Short problem: Pull out every line of the rows below that contains the string "should" and copy each one unchanged. Case counts, so match the capitalization of "should" precisely.

********************

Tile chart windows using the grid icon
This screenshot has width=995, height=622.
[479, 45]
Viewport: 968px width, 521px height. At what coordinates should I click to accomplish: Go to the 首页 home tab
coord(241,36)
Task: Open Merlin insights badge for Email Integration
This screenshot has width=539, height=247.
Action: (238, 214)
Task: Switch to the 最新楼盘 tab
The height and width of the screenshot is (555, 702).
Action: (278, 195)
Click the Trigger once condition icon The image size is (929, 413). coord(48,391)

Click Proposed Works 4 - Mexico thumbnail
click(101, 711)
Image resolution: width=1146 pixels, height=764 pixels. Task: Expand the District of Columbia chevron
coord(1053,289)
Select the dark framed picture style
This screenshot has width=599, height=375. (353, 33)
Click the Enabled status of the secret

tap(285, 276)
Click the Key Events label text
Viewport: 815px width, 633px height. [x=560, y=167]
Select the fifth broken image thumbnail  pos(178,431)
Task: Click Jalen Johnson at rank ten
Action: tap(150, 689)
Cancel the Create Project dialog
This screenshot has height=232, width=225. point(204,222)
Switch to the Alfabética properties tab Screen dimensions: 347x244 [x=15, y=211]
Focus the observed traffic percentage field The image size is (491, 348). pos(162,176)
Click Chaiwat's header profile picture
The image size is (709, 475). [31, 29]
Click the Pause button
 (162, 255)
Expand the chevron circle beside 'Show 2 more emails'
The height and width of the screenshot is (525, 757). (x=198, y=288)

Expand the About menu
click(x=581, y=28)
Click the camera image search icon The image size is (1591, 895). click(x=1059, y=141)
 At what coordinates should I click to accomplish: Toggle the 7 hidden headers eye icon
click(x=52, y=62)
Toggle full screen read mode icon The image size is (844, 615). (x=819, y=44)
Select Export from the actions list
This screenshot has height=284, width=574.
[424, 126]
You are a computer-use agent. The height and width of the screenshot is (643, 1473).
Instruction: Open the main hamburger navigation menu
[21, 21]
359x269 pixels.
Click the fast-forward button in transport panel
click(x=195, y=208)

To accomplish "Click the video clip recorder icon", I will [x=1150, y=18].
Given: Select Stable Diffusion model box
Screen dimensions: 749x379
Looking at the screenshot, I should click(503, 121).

********************

Answer to the exercise:
Viewport: 968px width, 521px height. At what coordinates should I click to accomplish: Go to the 首页 home tab
 At what coordinates should I click to accomplish: Toggle the 7 hidden headers eye icon
Looking at the screenshot, I should click(503, 121).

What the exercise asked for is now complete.